Bug 287469

Summary: [KDE 4.8 Beta 1] With an empty database, the file indexer can index significantly less files than KDE 4.7.
Product: [Unmaintained] nepomuk Reporter: Alejandro Nova <alejandronova>
Component: fileindexerAssignee: Sebastian Trueg <sebastian>
Status: RESOLVED FIXED    
Severity: normal CC: trueg
Priority: NOR    
Version: 4.8   
Target Milestone: ---   
Platform: Chakra   
OS: Linux   
Latest Commit: Version Fixed In:
Sentry Crash Report:

Description Alejandro Nova 2011-11-24 15:46:10 UTC
Version:           git master (using Devel) 
OS:                Linux

When KDE 4.7 indexed files, with an empty database, I got a file count of about 6,000 files in the index. With KDE 4.8 Beta 1, the file count is 800, and a lot of files get reindexed on every reboot.

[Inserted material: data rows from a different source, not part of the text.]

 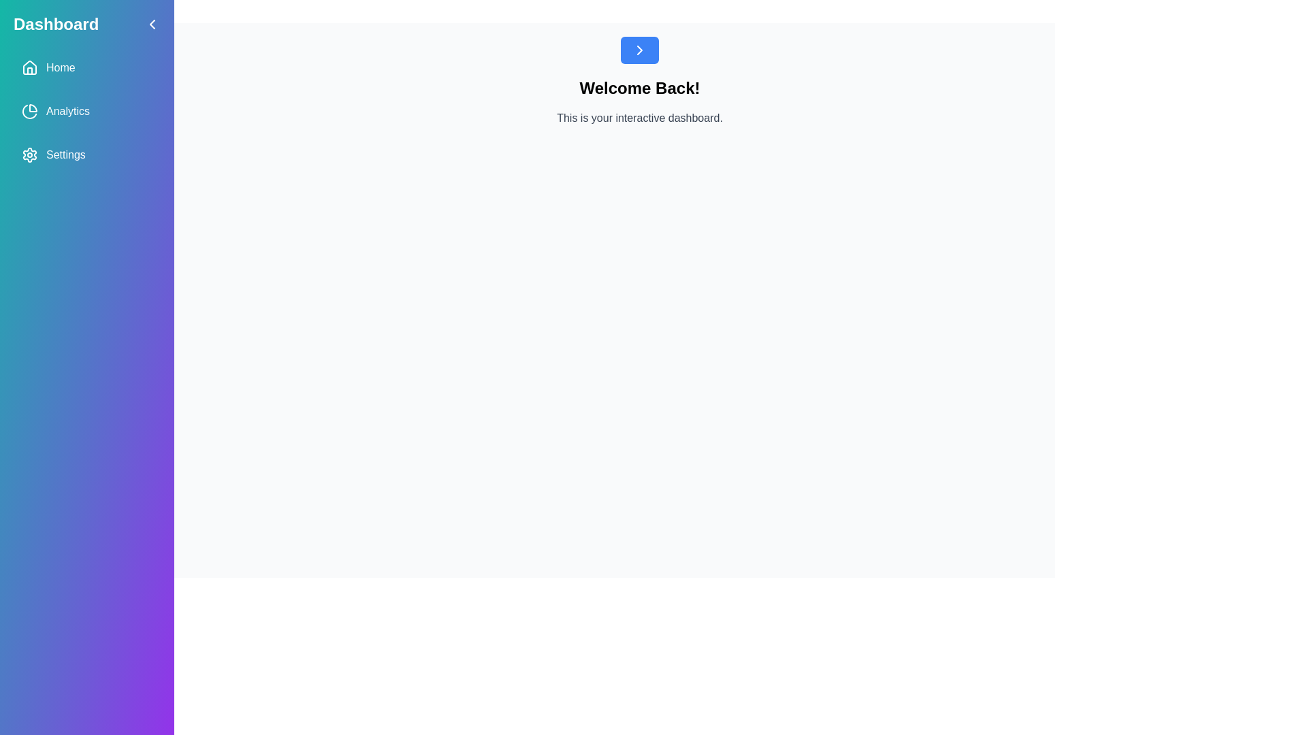 I want to click on the menu item Home in the drawer, so click(x=86, y=68).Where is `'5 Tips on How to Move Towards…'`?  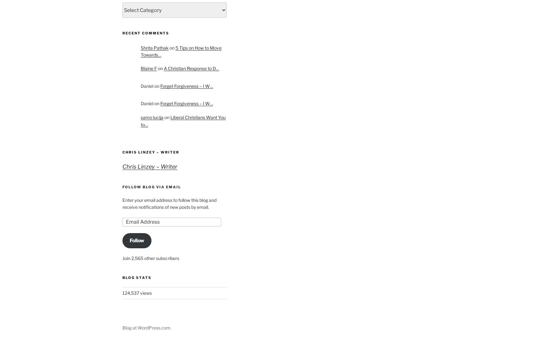
'5 Tips on How to Move Towards…' is located at coordinates (180, 51). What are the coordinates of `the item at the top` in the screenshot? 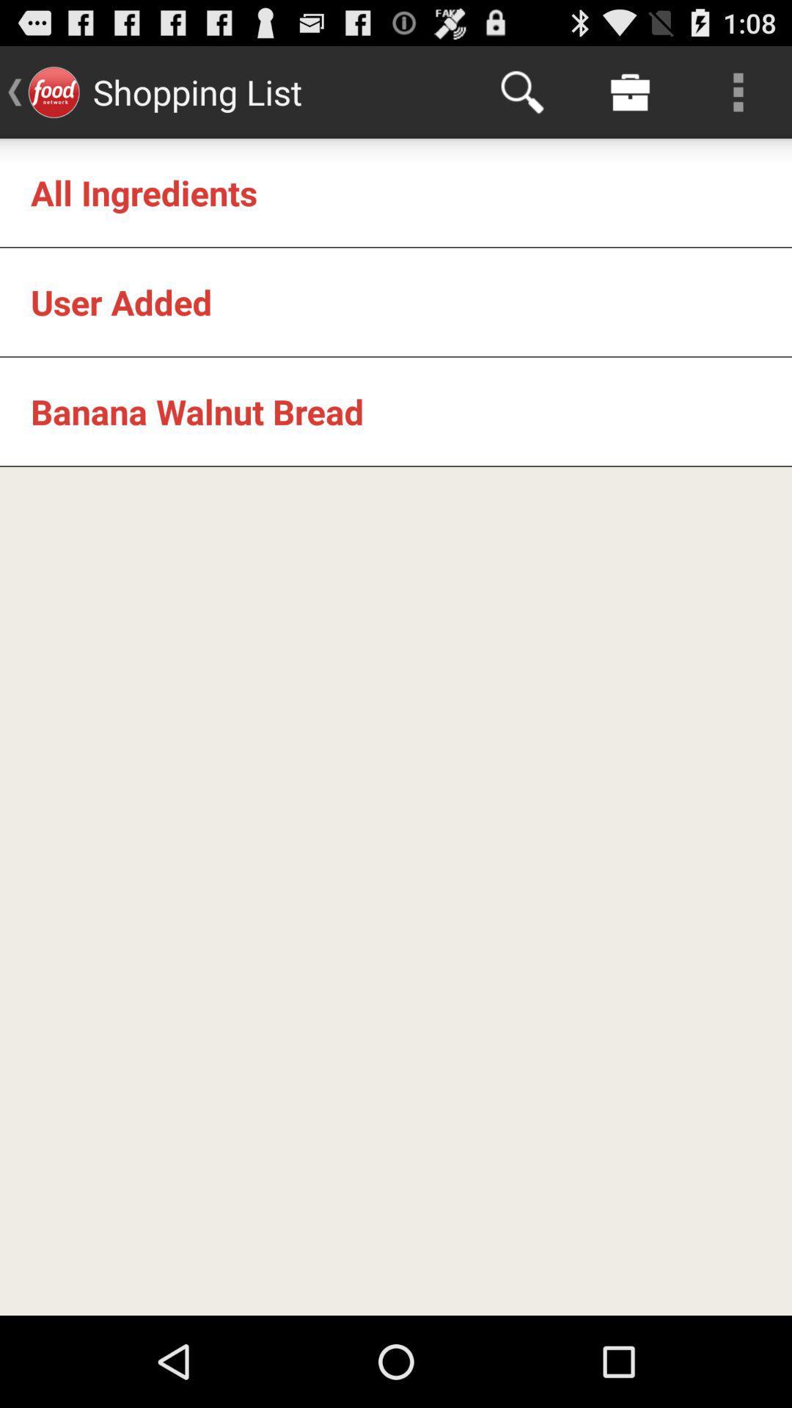 It's located at (522, 91).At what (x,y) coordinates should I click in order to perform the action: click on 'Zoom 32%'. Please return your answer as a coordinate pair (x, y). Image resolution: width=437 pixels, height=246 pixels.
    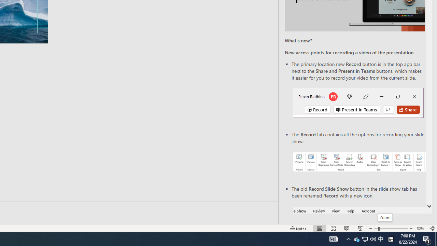
    Looking at the image, I should click on (421, 228). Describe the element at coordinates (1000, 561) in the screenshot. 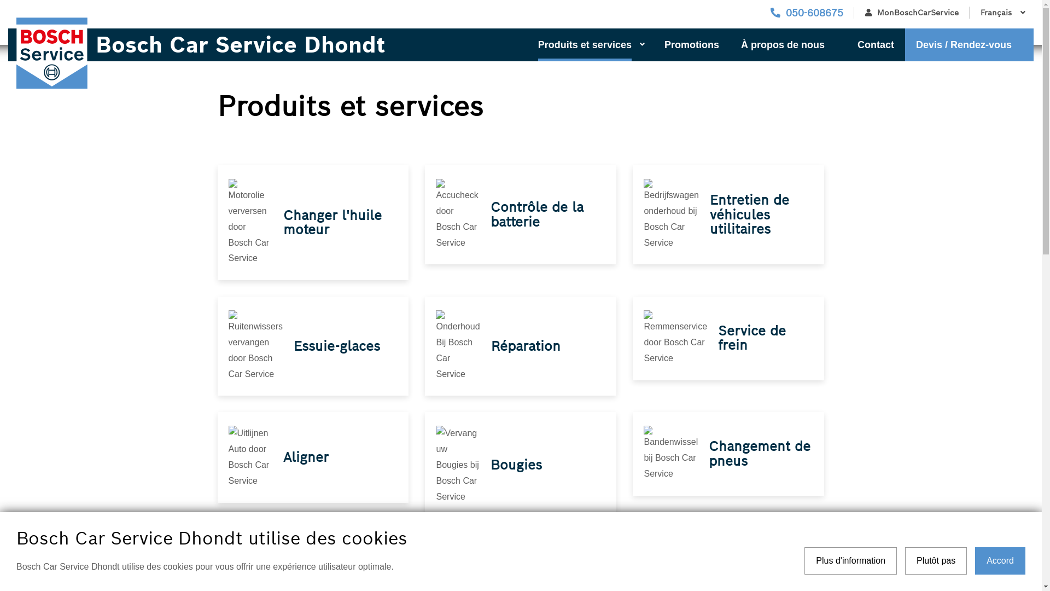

I'm using libstreamanalyzer and libstreams from trunk, with FFMPEG enabled. I noticed that some PDF are getting indexed as h263 videos. However, I'm seeing this regression with all kinds of files, and the only change has been KDE 4.8 Beta 1.

Reproducible: Always

Steps to Reproduce:
1. Recreate a database with Nepomuk (remove your KDE 4.7 database).
2. Let Nepomuk index your files.
3. Reboot. You'll notice KDE 4.8 reindexes a lot more than what KDE 4.7 did.

Actual Results:  
Lots of reindexings taking hours. Also, as PDFs don't get properly indexed, I can't use the deep search feature of Strigi.

Expected Results:  
Few or no reindexing. KDE stops reading the Nepomuk database in minutes. I can use the deep search feature of Strigi, just like KDE 4.7.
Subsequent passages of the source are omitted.